Before the proliferation of "Show me your papers" laws, a Pew Center survey conducted in 2008 found that 10 percent of Latinos, or about 5 million people nationwide, had been asked by policies or other immigration authorities about their immigration status in the past year. Well over a third of documented citizens and residents reported fearing for themselves or their loved ones, in spite of their documented status.
“Latinos across the nation are feeling increasingly threatened to be questioned by polices authorities simply because of the way they look,” said Elena Acayo of La Raza, the leading Latino civil rights organization.
Arizona was the first of seven states to pass such a law, the now infamous HB 1070. Since HB 1070 was first signed into law on April 23, 2010, “show me your papers” legislative proposals proliferated throughout the nation, going far beyond Arizona. No less than two dozen states introduced pieces of legislation with “Show me your papers” aspects embedded in them at the outset of the year.

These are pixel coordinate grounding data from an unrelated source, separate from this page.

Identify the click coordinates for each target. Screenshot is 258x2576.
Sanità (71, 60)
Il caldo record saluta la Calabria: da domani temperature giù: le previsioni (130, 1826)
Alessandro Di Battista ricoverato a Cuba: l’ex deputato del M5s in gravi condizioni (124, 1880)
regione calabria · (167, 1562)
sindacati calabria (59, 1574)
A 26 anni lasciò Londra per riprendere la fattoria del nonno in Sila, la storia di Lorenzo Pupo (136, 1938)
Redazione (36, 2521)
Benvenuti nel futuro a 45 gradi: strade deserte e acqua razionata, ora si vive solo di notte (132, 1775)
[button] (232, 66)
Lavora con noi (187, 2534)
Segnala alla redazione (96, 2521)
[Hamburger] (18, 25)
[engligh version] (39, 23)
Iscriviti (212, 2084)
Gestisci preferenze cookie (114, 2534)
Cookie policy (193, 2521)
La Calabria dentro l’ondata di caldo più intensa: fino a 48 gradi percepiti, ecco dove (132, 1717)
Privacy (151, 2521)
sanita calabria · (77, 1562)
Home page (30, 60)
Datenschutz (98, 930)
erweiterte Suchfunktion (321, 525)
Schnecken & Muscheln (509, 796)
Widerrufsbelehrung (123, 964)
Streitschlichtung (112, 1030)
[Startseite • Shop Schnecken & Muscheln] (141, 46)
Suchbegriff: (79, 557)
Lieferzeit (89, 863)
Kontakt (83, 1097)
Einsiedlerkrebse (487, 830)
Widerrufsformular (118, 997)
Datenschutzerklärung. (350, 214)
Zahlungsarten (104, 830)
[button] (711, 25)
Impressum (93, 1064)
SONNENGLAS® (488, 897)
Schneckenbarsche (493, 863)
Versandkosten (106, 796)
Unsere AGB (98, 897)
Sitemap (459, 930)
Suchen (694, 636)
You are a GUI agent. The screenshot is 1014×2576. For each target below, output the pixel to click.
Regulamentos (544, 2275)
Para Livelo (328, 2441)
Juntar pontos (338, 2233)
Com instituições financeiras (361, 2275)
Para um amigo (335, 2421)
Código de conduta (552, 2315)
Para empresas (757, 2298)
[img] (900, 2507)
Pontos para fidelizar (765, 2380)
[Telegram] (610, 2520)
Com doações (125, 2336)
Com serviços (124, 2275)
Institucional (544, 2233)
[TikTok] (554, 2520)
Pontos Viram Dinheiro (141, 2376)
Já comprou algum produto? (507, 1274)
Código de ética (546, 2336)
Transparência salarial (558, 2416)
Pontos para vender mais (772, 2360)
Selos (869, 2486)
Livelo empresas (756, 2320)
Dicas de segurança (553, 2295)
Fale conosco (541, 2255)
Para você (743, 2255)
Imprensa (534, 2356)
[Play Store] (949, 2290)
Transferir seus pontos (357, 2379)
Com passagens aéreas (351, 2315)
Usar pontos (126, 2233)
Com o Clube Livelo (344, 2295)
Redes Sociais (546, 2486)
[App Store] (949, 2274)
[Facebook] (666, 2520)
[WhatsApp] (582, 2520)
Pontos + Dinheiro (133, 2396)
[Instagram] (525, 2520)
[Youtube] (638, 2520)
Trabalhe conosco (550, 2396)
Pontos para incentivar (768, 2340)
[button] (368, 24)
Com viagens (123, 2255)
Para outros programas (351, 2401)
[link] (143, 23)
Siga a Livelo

However, the majority of these states did not pass the proposals, partly because of stiff opposition and threatened or actual boycotts, and partly because of a number of reports documenting the runaway economic costs of implementing such legislation. Only seven actually passed and signed the proposed laws.
Of those seven states, all have been embroiled in protracted legal fights mounted by civil rights organizations, immigration advocates and even the federal government.
In Alabama, the most far-reaching of the laws was stayed recently for further consideration by a judge. In Georgia, two key provisions were enjoined by a district court in Atlanta on June 28. In Indiana, a judge enjoined several provisions of a similar law and the state, for the moment, has decided not to appeal it. In Utah, a judge issued an emergency preliminary injunction against its version and arguments are set for September 16th. And in South Carolina, plans are underway to challenge the law as its implementation date of January 2012 approaches.
The ACLU has been the leader among such groups behind the efforts, joined by a plethora of religious groups, community and civil rights organizations. “It's been a busy summer,” said Segura, who has been tracking fast-developing legal developments across the country.
Resistance Grows, Obama Administration Partially Responds
In light of continued efforts to obtain a path toward residency and/or citizenship for undocumented college students, a flurry of activism led by undocumented students and workers has ensued in recent months, adding to a trend seen throughout the Obama administration. It appears to have made some difference, as Obama administration officials were found to be backpedaling just a few weeks ago. An announcement was made, not too long after nationwide protest efforts, that 300,000 cases related to the controversial Secure Communities program would be evaluated on an individual basis, with the aim being to reduce the amount of deportations of undocumented minors.
In the meantime, whether or not immigrants' rights coalitions are successful in staving off attempts to pass “show me your papers” laws through actions in the courts, the dubious specter of local and state-level police officials taking matters into their own hands appears to remain intact for the time being.